- Born: 6 May 1945 Norwich, Norfolk, England
- Died: 30 January 1997 (aged 51) Wandsworth, London, England
- Occupation: Television director

= Nicholas Mallett =

British television director (1945–1997)

Nicholas Victor Patrick Mallett (6 May 1945 – 30 January 1997) was a British television director.

== Early life ==

He initially trained as a ballet dancer until an early illness forced him to consider other options. Given his theatrical background, Mallett went to work at the BBC in the music and arts department before moving into drama.

== Career ==

For the BBC, Mallett started as an assistant floor manager in the early seventies on shows such as The Troubleshooters and Warship. By 1975, he was promoted to production assistant with credits including Blake's 7. This was followed by becoming a production associate in 1980 before taking the BBC's internal directors' course in 1984.

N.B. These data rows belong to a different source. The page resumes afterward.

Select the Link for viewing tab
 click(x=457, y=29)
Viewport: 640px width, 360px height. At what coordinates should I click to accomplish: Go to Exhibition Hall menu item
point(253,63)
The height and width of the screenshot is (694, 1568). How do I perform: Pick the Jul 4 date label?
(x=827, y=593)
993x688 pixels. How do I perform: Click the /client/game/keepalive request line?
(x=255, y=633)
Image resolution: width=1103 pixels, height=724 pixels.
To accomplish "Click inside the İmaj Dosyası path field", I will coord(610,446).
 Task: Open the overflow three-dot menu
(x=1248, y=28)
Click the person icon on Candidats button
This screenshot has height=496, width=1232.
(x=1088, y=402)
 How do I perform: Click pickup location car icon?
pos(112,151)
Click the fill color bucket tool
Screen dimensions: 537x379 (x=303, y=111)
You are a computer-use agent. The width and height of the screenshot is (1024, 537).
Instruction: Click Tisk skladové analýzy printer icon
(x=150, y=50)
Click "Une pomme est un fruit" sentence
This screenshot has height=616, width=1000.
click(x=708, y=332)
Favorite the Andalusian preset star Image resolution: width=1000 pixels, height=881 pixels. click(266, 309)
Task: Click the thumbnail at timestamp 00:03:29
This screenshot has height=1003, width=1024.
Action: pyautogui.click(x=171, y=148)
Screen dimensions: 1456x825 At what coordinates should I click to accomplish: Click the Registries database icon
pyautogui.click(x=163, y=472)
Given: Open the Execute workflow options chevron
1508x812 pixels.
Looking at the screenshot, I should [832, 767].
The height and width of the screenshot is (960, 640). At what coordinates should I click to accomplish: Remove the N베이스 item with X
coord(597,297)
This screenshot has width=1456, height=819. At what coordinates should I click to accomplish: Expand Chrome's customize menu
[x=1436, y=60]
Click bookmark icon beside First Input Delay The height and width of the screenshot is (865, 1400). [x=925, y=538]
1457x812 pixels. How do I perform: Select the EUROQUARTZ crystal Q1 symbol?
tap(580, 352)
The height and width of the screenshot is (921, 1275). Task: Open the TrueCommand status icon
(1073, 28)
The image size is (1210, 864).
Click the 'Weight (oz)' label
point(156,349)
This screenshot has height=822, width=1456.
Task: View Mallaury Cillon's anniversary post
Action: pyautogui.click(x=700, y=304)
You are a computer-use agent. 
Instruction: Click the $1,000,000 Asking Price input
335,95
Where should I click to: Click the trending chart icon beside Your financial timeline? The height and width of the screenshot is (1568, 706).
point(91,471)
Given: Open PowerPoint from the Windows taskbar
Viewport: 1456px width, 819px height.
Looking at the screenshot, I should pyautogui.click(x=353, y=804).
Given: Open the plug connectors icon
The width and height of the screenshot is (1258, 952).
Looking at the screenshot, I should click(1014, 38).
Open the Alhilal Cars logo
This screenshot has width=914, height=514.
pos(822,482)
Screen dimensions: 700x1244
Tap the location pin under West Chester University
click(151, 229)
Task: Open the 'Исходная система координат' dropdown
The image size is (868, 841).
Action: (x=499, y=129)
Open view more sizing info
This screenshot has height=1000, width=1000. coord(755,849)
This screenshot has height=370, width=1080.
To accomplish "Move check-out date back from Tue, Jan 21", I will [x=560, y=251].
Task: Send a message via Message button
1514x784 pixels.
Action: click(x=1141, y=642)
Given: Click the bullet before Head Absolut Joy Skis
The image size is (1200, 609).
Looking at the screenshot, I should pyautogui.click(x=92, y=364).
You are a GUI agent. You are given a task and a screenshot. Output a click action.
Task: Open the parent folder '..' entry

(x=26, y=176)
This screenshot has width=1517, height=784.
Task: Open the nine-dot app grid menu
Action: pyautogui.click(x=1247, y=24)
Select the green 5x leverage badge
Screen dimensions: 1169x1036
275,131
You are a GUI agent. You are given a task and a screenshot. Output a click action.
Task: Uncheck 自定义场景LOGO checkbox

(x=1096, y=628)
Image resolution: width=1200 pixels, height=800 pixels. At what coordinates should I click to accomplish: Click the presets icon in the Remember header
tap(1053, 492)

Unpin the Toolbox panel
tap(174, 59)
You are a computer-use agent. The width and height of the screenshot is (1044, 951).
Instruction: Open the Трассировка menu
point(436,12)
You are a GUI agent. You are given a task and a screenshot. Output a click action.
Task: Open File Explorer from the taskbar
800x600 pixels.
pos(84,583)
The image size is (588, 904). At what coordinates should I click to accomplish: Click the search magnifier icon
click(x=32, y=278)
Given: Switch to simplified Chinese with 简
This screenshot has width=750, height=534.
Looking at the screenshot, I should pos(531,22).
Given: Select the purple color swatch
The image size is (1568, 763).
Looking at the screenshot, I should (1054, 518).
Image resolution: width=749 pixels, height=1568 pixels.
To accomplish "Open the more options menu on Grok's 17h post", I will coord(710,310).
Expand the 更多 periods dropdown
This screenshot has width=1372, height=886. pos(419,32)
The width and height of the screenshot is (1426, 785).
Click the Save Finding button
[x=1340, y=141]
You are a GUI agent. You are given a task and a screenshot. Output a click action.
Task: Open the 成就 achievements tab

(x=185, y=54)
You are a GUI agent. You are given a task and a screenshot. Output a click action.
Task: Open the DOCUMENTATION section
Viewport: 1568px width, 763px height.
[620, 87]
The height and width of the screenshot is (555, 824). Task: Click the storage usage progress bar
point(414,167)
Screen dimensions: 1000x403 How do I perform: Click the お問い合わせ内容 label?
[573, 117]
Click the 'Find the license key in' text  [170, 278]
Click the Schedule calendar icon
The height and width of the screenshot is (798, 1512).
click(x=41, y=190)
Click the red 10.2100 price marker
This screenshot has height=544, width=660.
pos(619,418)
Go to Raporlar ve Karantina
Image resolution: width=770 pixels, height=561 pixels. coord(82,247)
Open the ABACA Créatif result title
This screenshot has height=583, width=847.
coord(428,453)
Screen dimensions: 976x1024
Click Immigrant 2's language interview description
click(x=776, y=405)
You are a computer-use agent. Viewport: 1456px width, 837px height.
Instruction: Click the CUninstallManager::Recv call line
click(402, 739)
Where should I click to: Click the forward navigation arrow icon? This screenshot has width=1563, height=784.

As a director, he was responsible for three Doctor Who serials between 1986 and 1989: The Mysterious Planet starring Colin Baker, Paradise Towers and The Curse of Fenric (both starring Sylvester McCoy). He gave an interview in 1995 to Doctor Who Magazine, in which he discussed accidental and intentional cuts from The Curse of Fenric.

Mallett also directed episodes of Crossroads, Children's Ward and The Bill. He died in Wandsworth, London, in 1997, at the age of 51.